# Task data:
====

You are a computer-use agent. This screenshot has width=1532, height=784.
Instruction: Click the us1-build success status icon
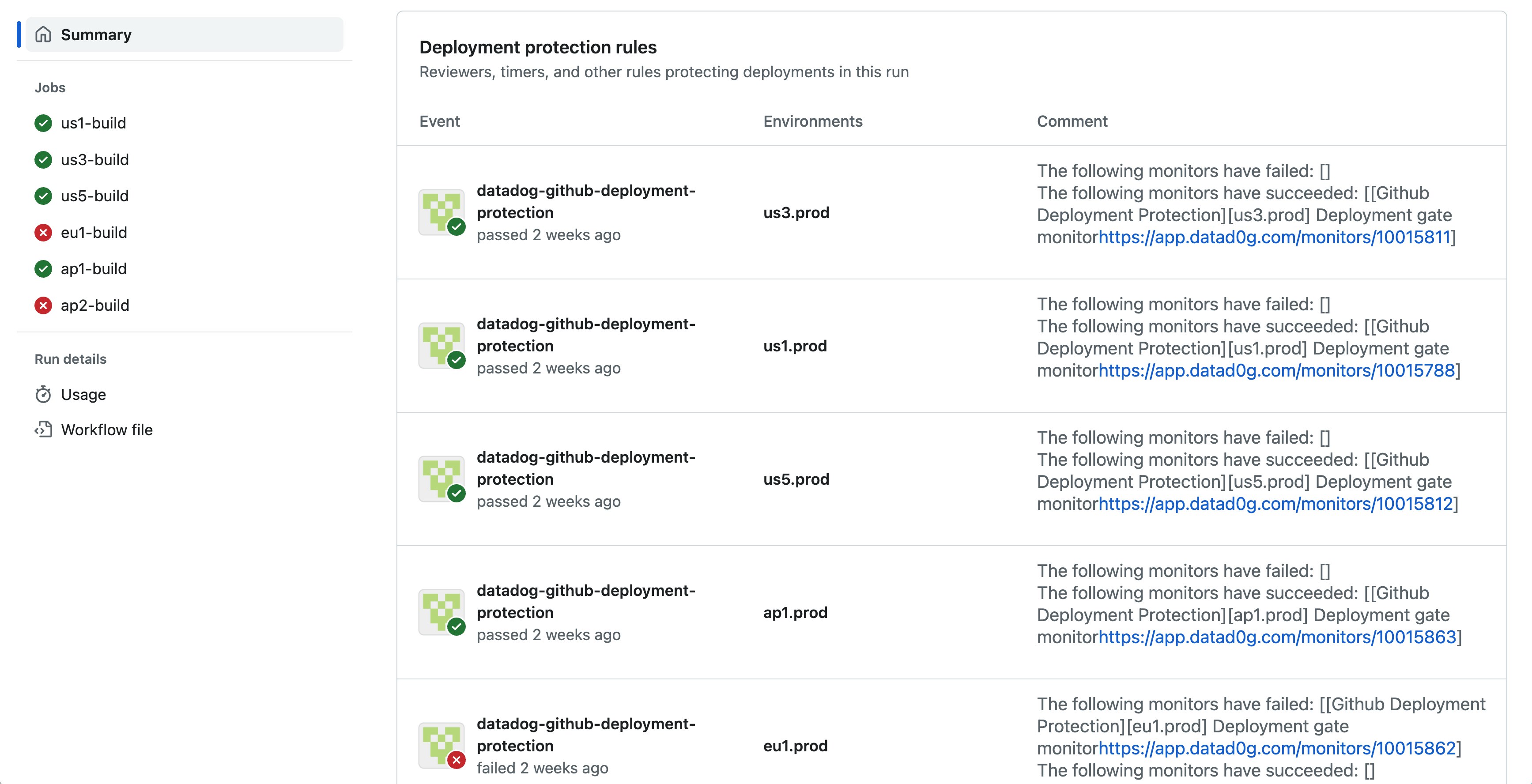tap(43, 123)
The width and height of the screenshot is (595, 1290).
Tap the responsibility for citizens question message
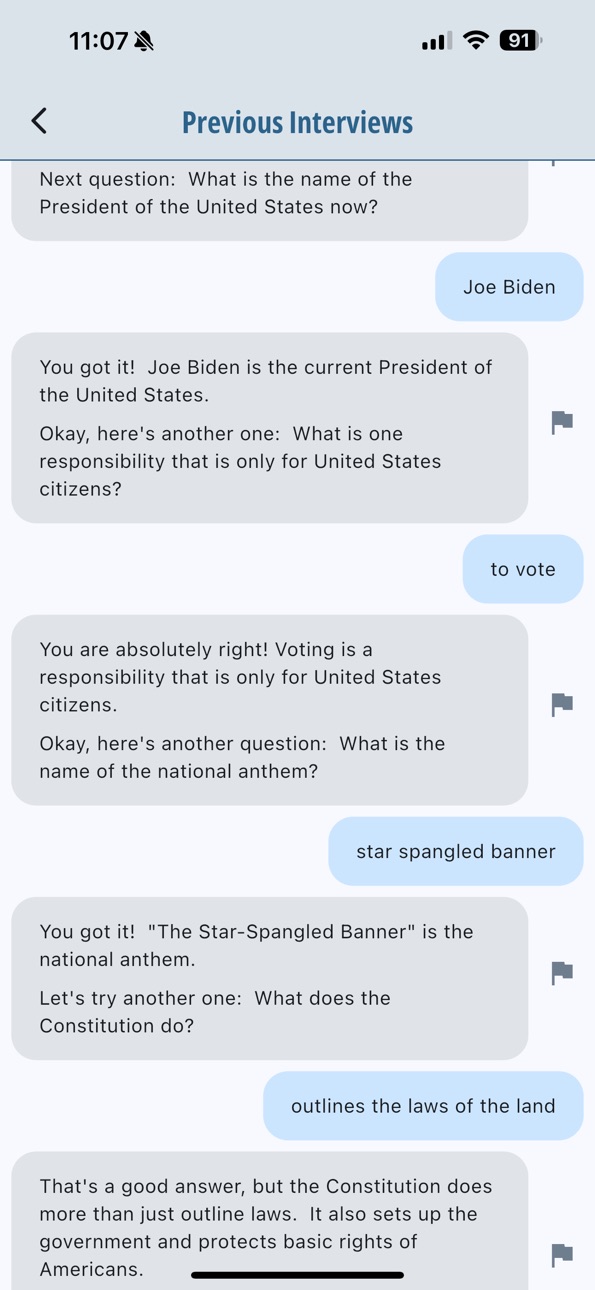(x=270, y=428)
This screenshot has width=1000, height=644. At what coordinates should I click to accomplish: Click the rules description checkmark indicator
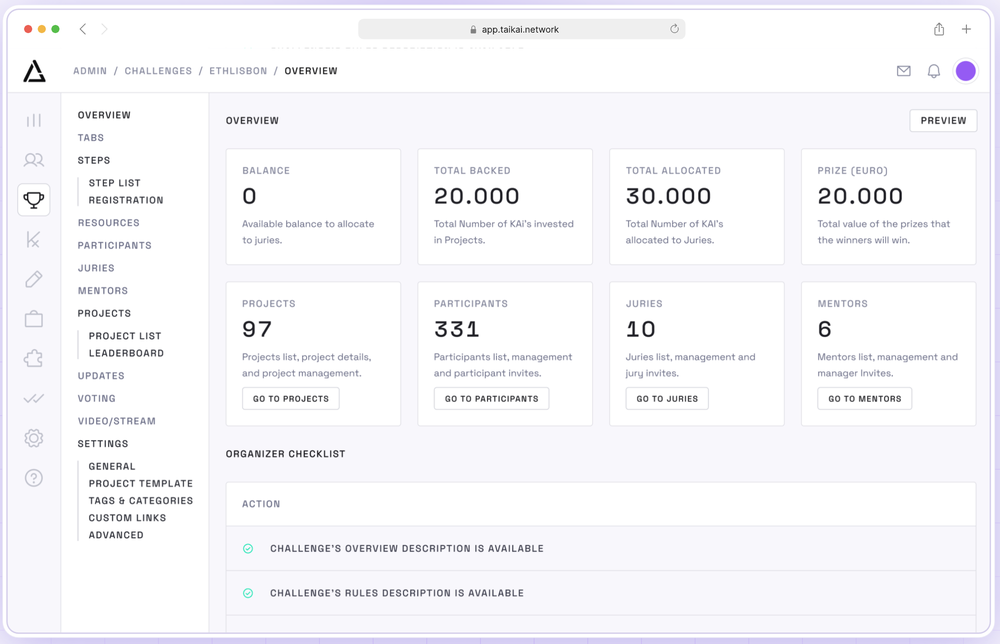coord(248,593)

====

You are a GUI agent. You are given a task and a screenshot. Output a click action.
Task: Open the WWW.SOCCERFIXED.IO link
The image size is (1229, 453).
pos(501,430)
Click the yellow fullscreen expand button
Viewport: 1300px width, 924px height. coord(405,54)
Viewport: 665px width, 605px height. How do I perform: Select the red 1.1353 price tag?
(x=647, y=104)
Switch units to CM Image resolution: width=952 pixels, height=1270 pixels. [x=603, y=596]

====

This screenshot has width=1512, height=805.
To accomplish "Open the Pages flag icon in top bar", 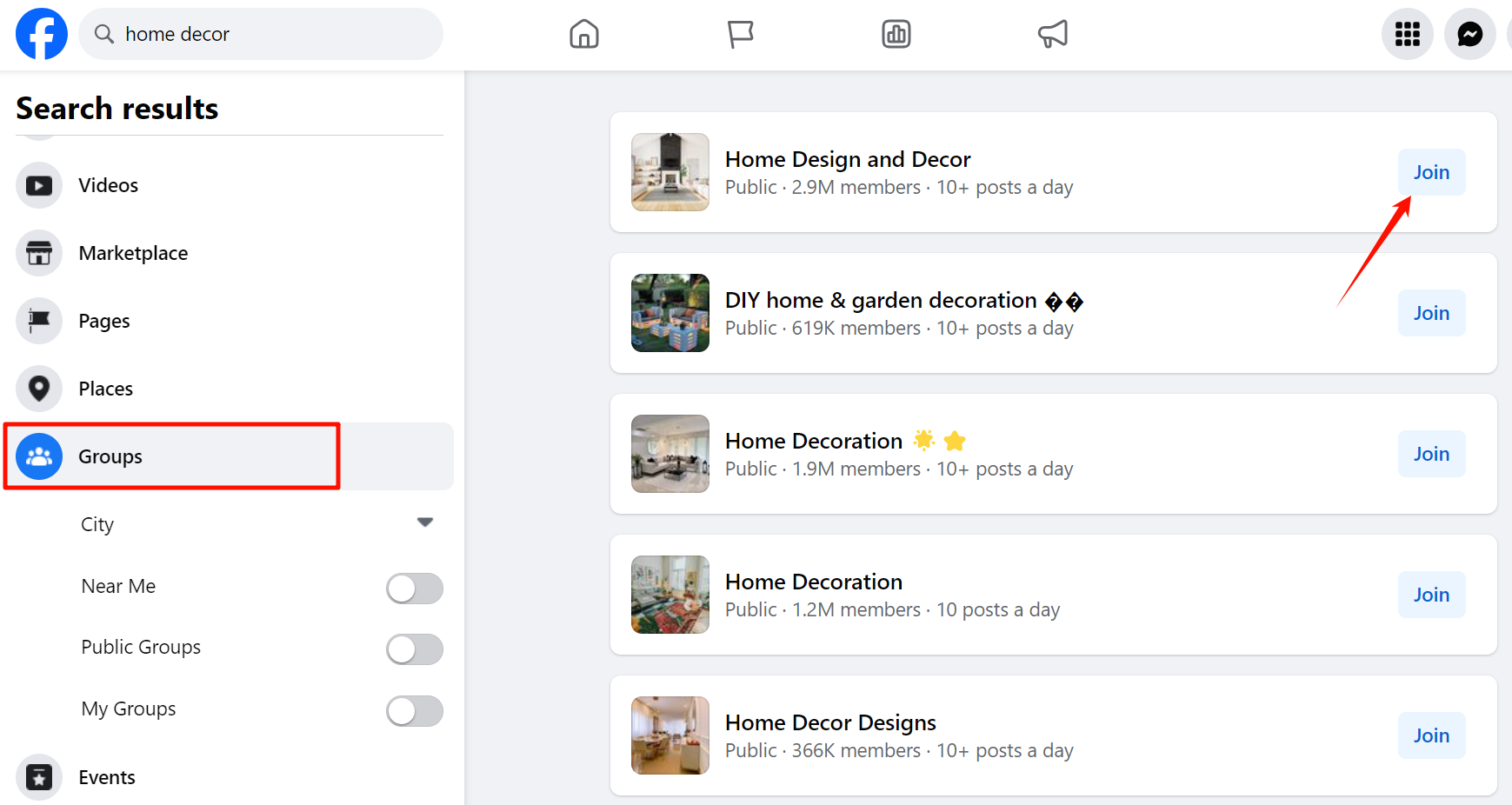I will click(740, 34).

====

# The problem:
With "agent" as the word to match, copy each line of the records that has it.

# Task output:
You are a computer-use agent. This screenshot has width=1532, height=784.
You are a GUI agent. You are given a task and a screenshot. Output a click action.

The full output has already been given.